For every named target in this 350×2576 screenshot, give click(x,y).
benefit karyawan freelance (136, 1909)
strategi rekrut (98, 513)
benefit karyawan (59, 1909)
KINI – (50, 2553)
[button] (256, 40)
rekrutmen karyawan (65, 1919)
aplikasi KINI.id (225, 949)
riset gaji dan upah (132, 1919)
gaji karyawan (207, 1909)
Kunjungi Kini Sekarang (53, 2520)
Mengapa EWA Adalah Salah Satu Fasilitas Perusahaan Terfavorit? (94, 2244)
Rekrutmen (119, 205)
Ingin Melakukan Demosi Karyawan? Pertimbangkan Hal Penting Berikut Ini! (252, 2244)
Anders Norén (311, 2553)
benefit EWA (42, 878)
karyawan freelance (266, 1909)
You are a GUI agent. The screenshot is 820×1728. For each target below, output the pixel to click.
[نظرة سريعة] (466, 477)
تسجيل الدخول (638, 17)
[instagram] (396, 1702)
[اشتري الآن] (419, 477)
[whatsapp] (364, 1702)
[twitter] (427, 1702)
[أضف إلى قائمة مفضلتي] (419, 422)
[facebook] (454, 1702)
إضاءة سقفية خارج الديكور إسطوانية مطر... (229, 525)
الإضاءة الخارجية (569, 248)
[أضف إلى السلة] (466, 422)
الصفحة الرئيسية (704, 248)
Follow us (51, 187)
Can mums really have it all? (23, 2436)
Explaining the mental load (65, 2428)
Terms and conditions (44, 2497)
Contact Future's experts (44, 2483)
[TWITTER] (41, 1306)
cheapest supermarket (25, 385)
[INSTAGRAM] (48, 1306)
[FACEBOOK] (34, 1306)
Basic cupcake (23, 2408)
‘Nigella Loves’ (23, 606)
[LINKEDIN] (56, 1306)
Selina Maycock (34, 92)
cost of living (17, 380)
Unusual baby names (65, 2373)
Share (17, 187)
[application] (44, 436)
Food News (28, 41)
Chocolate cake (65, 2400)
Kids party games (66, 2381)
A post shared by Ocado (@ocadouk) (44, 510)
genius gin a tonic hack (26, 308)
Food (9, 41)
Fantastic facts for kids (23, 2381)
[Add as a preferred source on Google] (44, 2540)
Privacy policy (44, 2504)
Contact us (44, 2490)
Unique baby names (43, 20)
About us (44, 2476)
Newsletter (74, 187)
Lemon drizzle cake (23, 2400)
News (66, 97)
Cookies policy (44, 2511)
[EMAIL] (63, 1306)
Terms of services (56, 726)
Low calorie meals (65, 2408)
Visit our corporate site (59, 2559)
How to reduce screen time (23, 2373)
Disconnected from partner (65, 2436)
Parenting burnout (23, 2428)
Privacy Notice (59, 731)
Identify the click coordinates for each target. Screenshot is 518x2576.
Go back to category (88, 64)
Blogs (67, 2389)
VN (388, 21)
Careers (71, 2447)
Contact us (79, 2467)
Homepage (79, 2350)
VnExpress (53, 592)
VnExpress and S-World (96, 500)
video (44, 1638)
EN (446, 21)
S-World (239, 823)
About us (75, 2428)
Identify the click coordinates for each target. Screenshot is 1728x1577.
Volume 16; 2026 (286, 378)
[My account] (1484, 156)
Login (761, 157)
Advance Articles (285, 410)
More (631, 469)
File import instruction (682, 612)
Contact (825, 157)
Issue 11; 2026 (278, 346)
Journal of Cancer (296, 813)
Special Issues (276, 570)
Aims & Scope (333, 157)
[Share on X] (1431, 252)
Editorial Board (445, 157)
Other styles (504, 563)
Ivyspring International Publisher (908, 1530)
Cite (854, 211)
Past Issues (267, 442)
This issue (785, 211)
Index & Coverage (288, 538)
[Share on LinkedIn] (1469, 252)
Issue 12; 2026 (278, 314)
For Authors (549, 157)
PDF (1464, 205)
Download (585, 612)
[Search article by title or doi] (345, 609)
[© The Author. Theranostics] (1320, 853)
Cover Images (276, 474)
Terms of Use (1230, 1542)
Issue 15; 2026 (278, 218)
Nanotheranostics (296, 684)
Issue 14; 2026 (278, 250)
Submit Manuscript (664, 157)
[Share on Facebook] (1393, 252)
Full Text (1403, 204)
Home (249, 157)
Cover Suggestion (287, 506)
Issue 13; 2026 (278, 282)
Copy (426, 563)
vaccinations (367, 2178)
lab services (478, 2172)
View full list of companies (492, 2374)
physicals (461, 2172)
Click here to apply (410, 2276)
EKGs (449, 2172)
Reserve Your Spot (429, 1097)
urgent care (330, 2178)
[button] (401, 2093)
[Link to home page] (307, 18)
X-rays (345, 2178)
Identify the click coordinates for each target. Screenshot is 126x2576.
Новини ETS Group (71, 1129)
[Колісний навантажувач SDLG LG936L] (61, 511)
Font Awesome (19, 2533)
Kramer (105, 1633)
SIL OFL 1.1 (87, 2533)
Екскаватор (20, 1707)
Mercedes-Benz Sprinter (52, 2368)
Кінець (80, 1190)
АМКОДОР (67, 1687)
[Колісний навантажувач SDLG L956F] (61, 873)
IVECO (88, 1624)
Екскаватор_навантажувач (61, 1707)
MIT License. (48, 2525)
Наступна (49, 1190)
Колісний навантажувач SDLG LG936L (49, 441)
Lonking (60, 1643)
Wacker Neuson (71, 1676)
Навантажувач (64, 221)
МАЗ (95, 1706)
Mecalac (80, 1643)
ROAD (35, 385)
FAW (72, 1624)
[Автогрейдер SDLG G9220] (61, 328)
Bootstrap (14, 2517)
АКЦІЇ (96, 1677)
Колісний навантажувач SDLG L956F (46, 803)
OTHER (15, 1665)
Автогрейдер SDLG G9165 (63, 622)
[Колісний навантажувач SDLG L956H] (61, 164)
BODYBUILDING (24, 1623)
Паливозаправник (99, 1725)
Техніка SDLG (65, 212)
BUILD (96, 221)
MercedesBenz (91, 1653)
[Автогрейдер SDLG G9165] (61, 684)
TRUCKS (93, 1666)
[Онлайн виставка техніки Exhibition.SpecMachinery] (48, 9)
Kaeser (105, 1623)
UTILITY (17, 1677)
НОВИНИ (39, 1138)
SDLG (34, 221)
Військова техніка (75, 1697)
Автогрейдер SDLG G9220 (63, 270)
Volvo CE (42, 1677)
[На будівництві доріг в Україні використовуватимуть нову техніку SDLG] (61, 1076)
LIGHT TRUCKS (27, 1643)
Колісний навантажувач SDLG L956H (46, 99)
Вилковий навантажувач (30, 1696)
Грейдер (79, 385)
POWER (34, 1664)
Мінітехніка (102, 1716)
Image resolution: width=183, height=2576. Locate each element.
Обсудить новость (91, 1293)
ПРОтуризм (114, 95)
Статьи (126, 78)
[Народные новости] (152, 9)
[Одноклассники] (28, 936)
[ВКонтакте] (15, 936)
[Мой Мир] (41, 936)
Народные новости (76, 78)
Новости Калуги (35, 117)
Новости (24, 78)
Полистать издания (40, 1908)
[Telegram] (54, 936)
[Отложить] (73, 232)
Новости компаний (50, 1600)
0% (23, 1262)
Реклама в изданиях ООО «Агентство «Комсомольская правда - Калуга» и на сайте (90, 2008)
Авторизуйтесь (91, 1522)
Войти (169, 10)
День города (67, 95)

^^^^^^^^

WORK ITEM. Print the entries once more, character for character.

EXPECTED ANSWER.
For every named target in this 350×2576 screenshot, give click(x,y).
benefit karyawan freelance (136, 1909)
strategi rekrut (98, 513)
benefit karyawan (59, 1909)
KINI – (50, 2553)
[button] (256, 40)
rekrutmen karyawan (65, 1919)
aplikasi KINI.id (225, 949)
riset gaji dan upah (132, 1919)
gaji karyawan (207, 1909)
Kunjungi Kini Sekarang (53, 2520)
Mengapa EWA Adalah Salah Satu Fasilitas Perusahaan Terfavorit? (94, 2244)
Rekrutmen (119, 205)
Ingin Melakukan Demosi Karyawan? Pertimbangkan Hal Penting Berikut Ini! (252, 2244)
Anders Norén (311, 2553)
benefit EWA (42, 878)
karyawan freelance (266, 1909)
You are a GUI agent. The screenshot is 820×1728. For each target below, output the pixel to click.
[نظرة سريعة] (466, 477)
تسجيل الدخول (638, 17)
[instagram] (396, 1702)
[اشتري الآن] (419, 477)
[whatsapp] (364, 1702)
[twitter] (427, 1702)
[أضف إلى قائمة مفضلتي] (419, 422)
[facebook] (454, 1702)
إضاءة سقفية خارج الديكور إسطوانية مطر... (229, 525)
الإضاءة الخارجية (569, 248)
[أضف إلى السلة] (466, 422)
الصفحة الرئيسية (704, 248)
Follow us (51, 187)
Can mums really have it all? (23, 2436)
Explaining the mental load (65, 2428)
Terms and conditions (44, 2497)
Contact Future's experts (44, 2483)
[TWITTER] (41, 1306)
cheapest supermarket (25, 385)
[INSTAGRAM] (48, 1306)
[FACEBOOK] (34, 1306)
Basic cupcake (23, 2408)
‘Nigella Loves’ (23, 606)
[LINKEDIN] (56, 1306)
Selina Maycock (34, 92)
cost of living (17, 380)
Unusual baby names (65, 2373)
Share (17, 187)
[application] (44, 436)
Food News (28, 41)
Chocolate cake (65, 2400)
Kids party games (66, 2381)
A post shared by Ocado (@ocadouk) (44, 510)
genius gin a tonic hack (26, 308)
Food (9, 41)
Fantastic facts for kids (23, 2381)
[Add as a preferred source on Google] (44, 2540)
Privacy policy (44, 2504)
Contact us (44, 2490)
Unique baby names (43, 20)
About us (44, 2476)
Newsletter (74, 187)
Lemon drizzle cake (23, 2400)
News (66, 97)
Cookies policy (44, 2511)
[EMAIL] (63, 1306)
Terms of services (56, 726)
Low calorie meals (65, 2408)
Visit our corporate site (59, 2559)
How to reduce screen time (23, 2373)
Disconnected from partner (65, 2436)
Parenting burnout (23, 2428)
Privacy Notice (59, 731)
Identify the click coordinates for each target. Screenshot is 518x2576.
Go back to category (88, 64)
Blogs (67, 2389)
VN (388, 21)
Careers (71, 2447)
Contact us (79, 2467)
Homepage (79, 2350)
VnExpress (53, 592)
VnExpress and S-World (96, 500)
video (44, 1638)
EN (446, 21)
S-World (239, 823)
About us (75, 2428)
Identify the click coordinates for each target. Screenshot is 1728x1577.
Volume 16; 2026 (286, 378)
[My account] (1484, 156)
Login (761, 157)
Advance Articles (285, 410)
More (631, 469)
File import instruction (682, 612)
Contact (825, 157)
Issue 11; 2026 (278, 346)
Journal of Cancer (296, 813)
Special Issues (276, 570)
Aims & Scope (333, 157)
[Share on X] (1431, 252)
Editorial Board (445, 157)
Other styles (504, 563)
Ivyspring International Publisher (908, 1530)
Cite (854, 211)
Past Issues (267, 442)
This issue (785, 211)
Index & Coverage (288, 538)
[Share on LinkedIn] (1469, 252)
Issue 12; 2026 (278, 314)
For Authors (549, 157)
PDF (1464, 205)
Download (585, 612)
[Search article by title or doi] (345, 609)
[© The Author. Theranostics] (1320, 853)
Cover Images (276, 474)
Terms of Use (1230, 1542)
Issue 15; 2026 (278, 218)
Nanotheranostics (296, 684)
Issue 14; 2026 (278, 250)
Submit Manuscript (664, 157)
[Share on Facebook] (1393, 252)
Full Text (1403, 204)
Home (249, 157)
Cover Suggestion (287, 506)
Issue 13; 2026 (278, 282)
Copy (426, 563)
vaccinations (367, 2178)
lab services (478, 2172)
View full list of companies (492, 2374)
physicals (461, 2172)
Click here to apply (410, 2276)
EKGs (449, 2172)
Reserve Your Spot (429, 1097)
urgent care (330, 2178)
[button] (401, 2093)
[Link to home page] (307, 18)
X-rays (345, 2178)
Identify the click coordinates for each target. Screenshot is 126x2576.
Новини ETS Group (71, 1129)
[Колісний навантажувач SDLG LG936L] (61, 511)
Font Awesome (19, 2533)
Kramer (105, 1633)
SIL OFL 1.1 (87, 2533)
Екскаватор (20, 1707)
Mercedes-Benz Sprinter (52, 2368)
Кінець (80, 1190)
АМКОДОР (67, 1687)
[Колісний навантажувач SDLG L956F] (61, 873)
IVECO (88, 1624)
Екскаватор_навантажувач (61, 1707)
MIT License. (48, 2525)
Наступна (49, 1190)
Колісний навантажувач SDLG LG936L (49, 441)
Lonking (60, 1643)
Wacker Neuson (71, 1676)
Навантажувач (64, 221)
МАЗ (95, 1706)
Mecalac (80, 1643)
ROAD (35, 385)
FAW (72, 1624)
[Автогрейдер SDLG G9220] (61, 328)
Bootstrap (14, 2517)
АКЦІЇ (96, 1677)
Колісний навантажувач SDLG L956F (46, 803)
OTHER (15, 1665)
Автогрейдер SDLG G9165 (63, 622)
[Колісний навантажувач SDLG L956H] (61, 164)
BODYBUILDING (24, 1623)
Паливозаправник (99, 1725)
Техніка SDLG (65, 212)
BUILD (96, 221)
MercedesBenz (91, 1653)
[Автогрейдер SDLG G9165] (61, 684)
TRUCKS (93, 1666)
[Онлайн виставка техніки Exhibition.SpecMachinery] (48, 9)
Kaeser (105, 1623)
UTILITY (17, 1677)
НОВИНИ (39, 1138)
SDLG (34, 221)
Військова техніка (75, 1697)
Автогрейдер SDLG G9220 (63, 270)
Volvo CE (42, 1677)
[На будівництві доріг в Україні використовуватимуть нову техніку SDLG] (61, 1076)
LIGHT TRUCKS (27, 1643)
Колісний навантажувач SDLG L956H (46, 99)
Вилковий навантажувач (30, 1696)
Грейдер (79, 385)
POWER (34, 1664)
Мінітехніка (102, 1716)
Image resolution: width=183, height=2576. Locate each element.
Обсудить новость (91, 1293)
ПРОтуризм (114, 95)
Статьи (126, 78)
[Народные новости] (152, 9)
[Одноклассники] (28, 936)
[ВКонтакте] (15, 936)
[Мой Мир] (41, 936)
Народные новости (76, 78)
Новости Калуги (35, 117)
Новости (24, 78)
Полистать издания (40, 1908)
[Telegram] (54, 936)
[Отложить] (73, 232)
Новости компаний (50, 1600)
0% (23, 1262)
Реклама в изданиях ООО «Агентство «Комсомольская правда - Калуга» и на сайте (90, 2008)
Авторизуйтесь (91, 1522)
Войти (169, 10)
День города (67, 95)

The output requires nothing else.